It may seem obvious to note the ways that mobile technology has aided and enhanced their journey – but we are Verizon, after all. Callanan and Mallon both credit modern mobile tech for the ease with which they can research, plan, and share their travels. They even do much of their photo and video shooting using iPhones. “The technology is incredible – directions, internet, researching, connecting with hosts,” says Callanan. “Not only can we travel like never before, but we can capture and share these experiences like never before.”

In many ways, it’s the sharing that sustains their journey. Both admit that their families, particularly their parents, were initially skeptical of their plan. To their parents’ generation, the idea of a road trip may be more readily associated with aimless wandering and Jack Kerouac, rather than personal growth, skill development and spiritual fulfillment. As they traveled, the pair documented their experiences, developed their content production skills, and gained a social media following while their parents watched from back home on the east coast. Indeed, the ability to (virtually) bring their parents along for the ride, for them to see the hard work that goes into forging a community of like-minded travelers, is what helped legitimize their journey in their parents’ eyes. When asked how often they spoke to their families while on the road, the two answered immediately and simultaneously: “Every day.”
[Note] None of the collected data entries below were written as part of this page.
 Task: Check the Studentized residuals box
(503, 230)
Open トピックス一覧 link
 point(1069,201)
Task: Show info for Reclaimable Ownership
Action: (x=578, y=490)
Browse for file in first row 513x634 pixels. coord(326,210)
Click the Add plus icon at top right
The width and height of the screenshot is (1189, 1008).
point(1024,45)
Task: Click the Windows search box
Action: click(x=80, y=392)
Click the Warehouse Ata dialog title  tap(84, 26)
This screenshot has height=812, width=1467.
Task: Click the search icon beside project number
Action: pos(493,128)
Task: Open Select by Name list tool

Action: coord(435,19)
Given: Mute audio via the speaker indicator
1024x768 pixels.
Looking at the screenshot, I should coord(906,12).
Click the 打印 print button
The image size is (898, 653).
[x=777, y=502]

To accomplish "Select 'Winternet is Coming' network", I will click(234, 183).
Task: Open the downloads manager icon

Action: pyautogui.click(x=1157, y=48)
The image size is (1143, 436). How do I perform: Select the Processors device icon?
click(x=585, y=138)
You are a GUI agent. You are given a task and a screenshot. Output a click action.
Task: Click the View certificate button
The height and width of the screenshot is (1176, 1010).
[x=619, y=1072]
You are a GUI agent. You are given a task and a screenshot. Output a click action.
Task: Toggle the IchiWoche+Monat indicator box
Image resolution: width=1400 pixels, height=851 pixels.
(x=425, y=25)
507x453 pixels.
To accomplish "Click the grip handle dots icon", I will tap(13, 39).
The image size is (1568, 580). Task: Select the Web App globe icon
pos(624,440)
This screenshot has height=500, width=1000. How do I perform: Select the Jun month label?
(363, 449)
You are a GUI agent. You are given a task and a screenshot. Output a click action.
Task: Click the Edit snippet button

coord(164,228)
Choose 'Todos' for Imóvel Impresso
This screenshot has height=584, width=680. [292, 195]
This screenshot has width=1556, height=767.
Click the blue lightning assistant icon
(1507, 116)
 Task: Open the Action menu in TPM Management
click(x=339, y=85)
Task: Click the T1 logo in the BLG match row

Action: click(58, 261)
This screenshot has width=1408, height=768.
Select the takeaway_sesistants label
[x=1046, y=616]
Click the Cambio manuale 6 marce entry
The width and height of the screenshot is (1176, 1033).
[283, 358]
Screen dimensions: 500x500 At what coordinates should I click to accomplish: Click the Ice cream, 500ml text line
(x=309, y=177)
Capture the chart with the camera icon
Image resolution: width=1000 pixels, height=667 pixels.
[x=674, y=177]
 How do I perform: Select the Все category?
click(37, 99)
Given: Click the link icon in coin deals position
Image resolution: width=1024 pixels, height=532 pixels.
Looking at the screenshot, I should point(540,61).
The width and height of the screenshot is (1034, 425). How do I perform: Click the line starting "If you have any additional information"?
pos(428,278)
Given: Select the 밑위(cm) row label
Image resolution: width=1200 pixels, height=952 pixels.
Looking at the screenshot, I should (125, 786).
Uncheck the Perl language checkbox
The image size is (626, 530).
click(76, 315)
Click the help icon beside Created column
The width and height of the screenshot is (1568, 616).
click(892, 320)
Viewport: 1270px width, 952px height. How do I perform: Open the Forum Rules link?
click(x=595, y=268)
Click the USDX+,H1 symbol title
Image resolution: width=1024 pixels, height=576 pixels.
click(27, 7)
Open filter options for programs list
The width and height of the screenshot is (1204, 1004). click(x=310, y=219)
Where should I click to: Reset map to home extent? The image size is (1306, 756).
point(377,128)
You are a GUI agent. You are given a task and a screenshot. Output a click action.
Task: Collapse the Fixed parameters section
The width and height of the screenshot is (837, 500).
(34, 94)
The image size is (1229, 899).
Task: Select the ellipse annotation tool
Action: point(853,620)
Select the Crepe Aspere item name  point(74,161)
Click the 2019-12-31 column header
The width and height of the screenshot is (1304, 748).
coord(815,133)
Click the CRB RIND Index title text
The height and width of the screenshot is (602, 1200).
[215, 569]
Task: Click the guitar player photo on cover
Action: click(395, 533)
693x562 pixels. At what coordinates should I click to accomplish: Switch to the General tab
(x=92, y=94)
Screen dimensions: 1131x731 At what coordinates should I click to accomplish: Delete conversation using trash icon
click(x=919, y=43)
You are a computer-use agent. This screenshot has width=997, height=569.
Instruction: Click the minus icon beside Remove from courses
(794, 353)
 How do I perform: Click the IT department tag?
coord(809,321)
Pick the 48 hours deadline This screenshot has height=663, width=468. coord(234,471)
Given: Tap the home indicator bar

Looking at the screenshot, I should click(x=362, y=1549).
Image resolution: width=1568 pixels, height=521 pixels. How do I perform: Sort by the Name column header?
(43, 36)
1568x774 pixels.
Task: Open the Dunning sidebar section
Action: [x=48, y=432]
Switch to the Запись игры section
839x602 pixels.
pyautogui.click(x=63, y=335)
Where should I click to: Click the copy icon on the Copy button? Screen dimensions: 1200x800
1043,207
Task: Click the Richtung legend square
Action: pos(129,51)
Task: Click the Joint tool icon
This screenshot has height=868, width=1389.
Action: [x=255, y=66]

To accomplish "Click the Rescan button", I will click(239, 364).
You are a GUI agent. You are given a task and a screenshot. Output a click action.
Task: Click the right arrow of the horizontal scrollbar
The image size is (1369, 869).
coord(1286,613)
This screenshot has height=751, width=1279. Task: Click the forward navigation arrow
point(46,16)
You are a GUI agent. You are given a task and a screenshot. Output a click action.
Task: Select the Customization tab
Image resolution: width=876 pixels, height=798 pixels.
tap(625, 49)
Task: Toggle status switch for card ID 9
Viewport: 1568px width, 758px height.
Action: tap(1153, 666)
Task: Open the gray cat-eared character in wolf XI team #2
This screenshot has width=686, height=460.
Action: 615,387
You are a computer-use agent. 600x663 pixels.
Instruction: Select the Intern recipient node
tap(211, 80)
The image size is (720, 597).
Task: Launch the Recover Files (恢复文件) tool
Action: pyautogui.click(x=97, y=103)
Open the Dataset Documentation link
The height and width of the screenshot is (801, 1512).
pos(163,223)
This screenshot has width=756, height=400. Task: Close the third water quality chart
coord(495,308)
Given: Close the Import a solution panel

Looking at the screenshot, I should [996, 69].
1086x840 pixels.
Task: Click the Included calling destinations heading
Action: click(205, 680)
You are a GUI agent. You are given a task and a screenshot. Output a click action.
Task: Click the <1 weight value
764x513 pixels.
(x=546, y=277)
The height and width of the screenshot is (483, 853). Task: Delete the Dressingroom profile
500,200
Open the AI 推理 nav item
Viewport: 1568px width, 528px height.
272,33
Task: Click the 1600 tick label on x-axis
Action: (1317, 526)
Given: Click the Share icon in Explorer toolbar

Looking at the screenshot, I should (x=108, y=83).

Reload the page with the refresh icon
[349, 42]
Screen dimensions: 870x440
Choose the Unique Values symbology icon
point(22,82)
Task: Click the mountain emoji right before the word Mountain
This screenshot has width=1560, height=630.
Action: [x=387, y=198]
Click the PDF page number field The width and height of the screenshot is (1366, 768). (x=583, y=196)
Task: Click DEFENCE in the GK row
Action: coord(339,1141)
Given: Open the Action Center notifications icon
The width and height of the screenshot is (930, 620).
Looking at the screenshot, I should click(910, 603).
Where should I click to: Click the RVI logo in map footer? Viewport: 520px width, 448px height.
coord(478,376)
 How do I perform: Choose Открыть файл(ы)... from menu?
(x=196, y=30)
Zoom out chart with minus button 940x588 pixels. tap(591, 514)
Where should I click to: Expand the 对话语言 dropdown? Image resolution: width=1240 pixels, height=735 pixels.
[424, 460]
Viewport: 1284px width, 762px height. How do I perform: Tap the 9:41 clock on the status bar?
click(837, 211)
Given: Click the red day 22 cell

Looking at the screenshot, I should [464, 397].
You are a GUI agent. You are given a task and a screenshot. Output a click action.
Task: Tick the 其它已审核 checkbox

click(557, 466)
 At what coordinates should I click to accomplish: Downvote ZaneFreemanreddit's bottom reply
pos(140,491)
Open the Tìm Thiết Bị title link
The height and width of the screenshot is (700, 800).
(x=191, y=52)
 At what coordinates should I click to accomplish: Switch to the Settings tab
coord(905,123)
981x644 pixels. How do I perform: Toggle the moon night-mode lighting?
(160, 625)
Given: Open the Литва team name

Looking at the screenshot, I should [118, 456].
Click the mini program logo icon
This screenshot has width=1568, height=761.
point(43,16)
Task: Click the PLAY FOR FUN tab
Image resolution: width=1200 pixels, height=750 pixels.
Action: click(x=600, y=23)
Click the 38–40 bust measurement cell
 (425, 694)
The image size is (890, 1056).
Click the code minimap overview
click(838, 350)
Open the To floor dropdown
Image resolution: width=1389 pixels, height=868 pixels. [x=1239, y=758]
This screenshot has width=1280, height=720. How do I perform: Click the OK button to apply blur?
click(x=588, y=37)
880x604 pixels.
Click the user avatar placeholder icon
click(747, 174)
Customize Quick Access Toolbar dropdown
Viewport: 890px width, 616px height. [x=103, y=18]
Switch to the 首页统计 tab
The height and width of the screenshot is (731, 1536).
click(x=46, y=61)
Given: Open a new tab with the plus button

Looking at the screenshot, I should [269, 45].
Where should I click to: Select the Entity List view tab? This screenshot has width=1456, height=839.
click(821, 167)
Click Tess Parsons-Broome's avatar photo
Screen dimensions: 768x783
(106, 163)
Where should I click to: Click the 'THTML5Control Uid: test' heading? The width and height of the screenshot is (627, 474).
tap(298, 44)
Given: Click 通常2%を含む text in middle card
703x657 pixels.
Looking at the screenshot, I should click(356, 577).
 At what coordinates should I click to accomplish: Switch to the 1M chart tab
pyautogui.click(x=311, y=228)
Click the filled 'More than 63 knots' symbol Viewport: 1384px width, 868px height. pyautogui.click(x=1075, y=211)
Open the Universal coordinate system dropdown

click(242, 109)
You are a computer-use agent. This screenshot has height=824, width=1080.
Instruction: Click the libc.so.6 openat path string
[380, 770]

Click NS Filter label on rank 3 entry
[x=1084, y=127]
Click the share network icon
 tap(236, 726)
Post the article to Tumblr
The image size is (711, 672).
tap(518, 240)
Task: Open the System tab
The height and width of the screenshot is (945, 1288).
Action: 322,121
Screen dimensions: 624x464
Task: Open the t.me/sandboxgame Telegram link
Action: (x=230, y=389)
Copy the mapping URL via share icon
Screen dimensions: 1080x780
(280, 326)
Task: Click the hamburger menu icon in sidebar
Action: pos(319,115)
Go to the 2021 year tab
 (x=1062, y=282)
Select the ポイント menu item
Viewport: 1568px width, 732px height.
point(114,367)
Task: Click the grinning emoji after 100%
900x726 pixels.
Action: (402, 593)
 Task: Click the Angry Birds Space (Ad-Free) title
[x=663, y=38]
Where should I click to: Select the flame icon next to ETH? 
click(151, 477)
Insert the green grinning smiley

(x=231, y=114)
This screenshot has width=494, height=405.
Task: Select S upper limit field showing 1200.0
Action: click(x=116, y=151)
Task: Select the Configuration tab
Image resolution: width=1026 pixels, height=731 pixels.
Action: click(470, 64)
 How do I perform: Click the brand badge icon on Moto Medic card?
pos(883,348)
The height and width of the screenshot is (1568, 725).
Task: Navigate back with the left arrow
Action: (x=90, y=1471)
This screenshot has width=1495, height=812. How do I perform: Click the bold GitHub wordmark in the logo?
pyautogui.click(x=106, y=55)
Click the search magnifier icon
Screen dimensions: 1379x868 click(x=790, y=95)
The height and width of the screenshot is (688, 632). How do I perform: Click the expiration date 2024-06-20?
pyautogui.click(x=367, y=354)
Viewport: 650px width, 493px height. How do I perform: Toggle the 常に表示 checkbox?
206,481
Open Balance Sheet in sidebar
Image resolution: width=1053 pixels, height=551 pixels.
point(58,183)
A guiding principle for UHSE, concisely stated, is that travel disrupts perspective. When asked what the overarching mission is, Callanan is unwavering and immediate: they want to encourage their fans and audience to seek exposure to new cultures and people. They believe exposure to their journey will “add to the desire and ambition to get out and see new places in the world.” Sharing the gospel of adventure, one new follower at a time.

What’s next for UHSE? Callanan and Mallon are back in Martha’s Vineyard for the rest of the summer, working to finance the next leg of their journey. In the fall, they’ll head back west for a hiking trip through the Grand Canyon to Havasu Falls, then onward to San Diego and up the coast of California before returning to Vail, CO for the winter. Follow them on Instagram to keep up with their journey.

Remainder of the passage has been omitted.